# Sproing Deluxe Reverb Custom Mockup Pedal



## music6000

My Pot & Jack positions differ from the Pedal PCB layout, I Custom drill all my enclosures.
 Pictured in the Faceplate arriving soon, this allows for the larger ''Skirt'' type knobs to be used! 








						Sproing Deluxe Faceplate - PedalPCB.com
					

Cosmetic Faceplate




					www.pedalpcb.com


----------



## music6000

Sproing Deluxe Reverb - PedalPCB.com
					

Spring Reverb with Tremolo




					www.pedalpcb.com


----------



## music6000

music6000 said:


> My Pot & Jack positions differ from the Pedal PCB layout, I Custom drill all my enclosures.
> Pictured in the Faceplate arriving soon, this allows for the larger ''Skirt'' type knobs to be used!
> 
> 
> 
> 
> 
> 
> 
> 
> Sproing Deluxe Faceplate - PedalPCB.com
> 
> 
> Cosmetic Faceplate
> 
> 
> 
> 
> www.pedalpcb.com


It should look something like this:


----------



## Robert




----------



## manfesto

Robert said:


> View attachment 27036


A - is the trem side the same circuit as the moonshot?

B - will these pots work for the gain and shape, or will they need to be the long-shaft type?

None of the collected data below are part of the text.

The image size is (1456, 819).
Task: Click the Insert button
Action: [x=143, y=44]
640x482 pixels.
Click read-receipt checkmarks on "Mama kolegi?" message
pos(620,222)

						9mm "Snap In" Potentiometer - Knurled Indicator Shaft
					

Top Quality Parts for Guitar Effects Pedals and DIY Music Devices. Knobs, Pots, Switches, Kits, LEDs, Enclosures, Jacks, Wire, Resistors, Capacitors, Semiconductors




					stompboxparts.com


----------



## Robert

It is, and those are the type I have on order for the prototype.


----------



## matt3310

What value pots do I need to order?


----------



## Robert

Here's my prototype cheat sheet.


----------



## matt3310

Thank you!!


----------



## alonkka

I'm assuming this is Reverb -> Tremolo?  Even though this is a 2 in 1 PCB, I can still wire an order switch between the 3PDT boards right?


----------



## Robert

alonkka said:


> I'm assuming this is Reverb -> Tremolo?  Even though this is a 2 in 1 PCB, I can still wire an order switch between the 3PDT boards right?


It is.

Electrically yes, you could wire up an order switch... You'd just need to ignore the red pads in this pic and wire them up exactly like you would two separate PCBs.

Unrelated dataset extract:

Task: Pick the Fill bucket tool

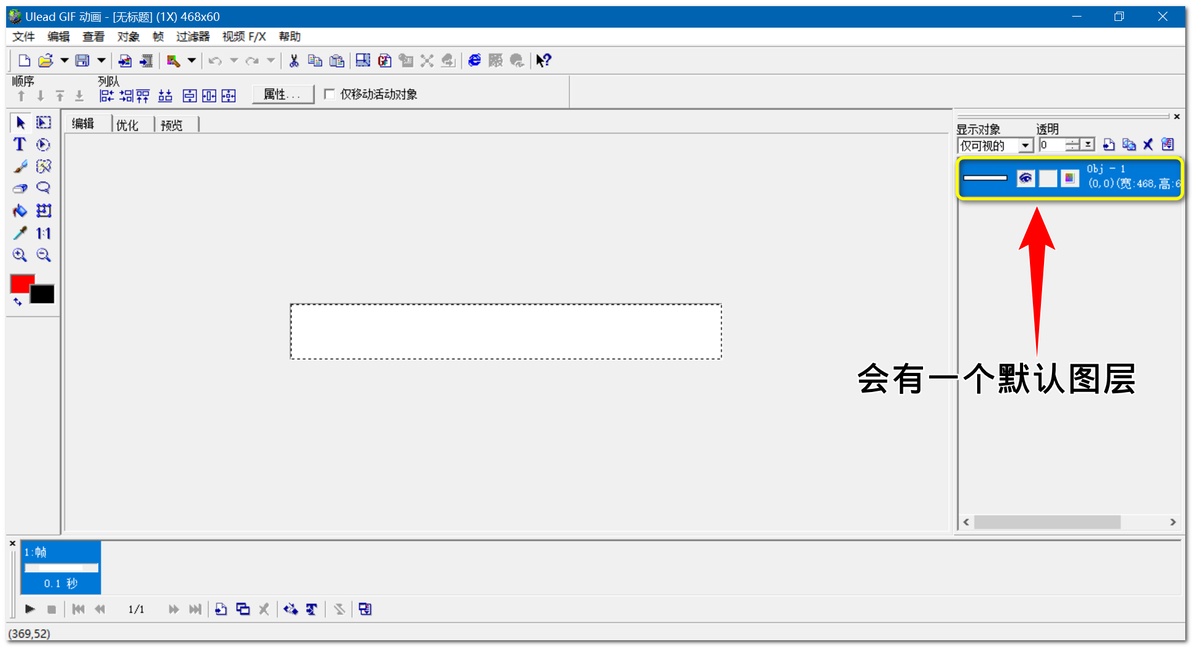Action: pyautogui.click(x=20, y=211)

Physically, however, I'm not quite sure where the switch would fit.


----------



## alonkka

Robert said:


> It is.
> 
> Electrically yes, you could wire up an order switch... You'd just need to ignore the red pads in this pic and wire them up exactly like you would two separate PCBs.
> 
> View attachment 27869
> 
> 
> Physically, however, I'm not quite sure where the switch would fit.


Thanks for replying! I love that you are putting out these very practical pedals.


----------



## Bricksnbeatles

Robert said:


> It is.
> 
> Electrically yes, you could wire up an order switch... You'd just need to ignore the red pads in this pic and wire them up exactly like you would two separate PCBs.
> 
> View attachment 27869
> 
> 
> Physically, however, I'm not quite sure where the switch would fit.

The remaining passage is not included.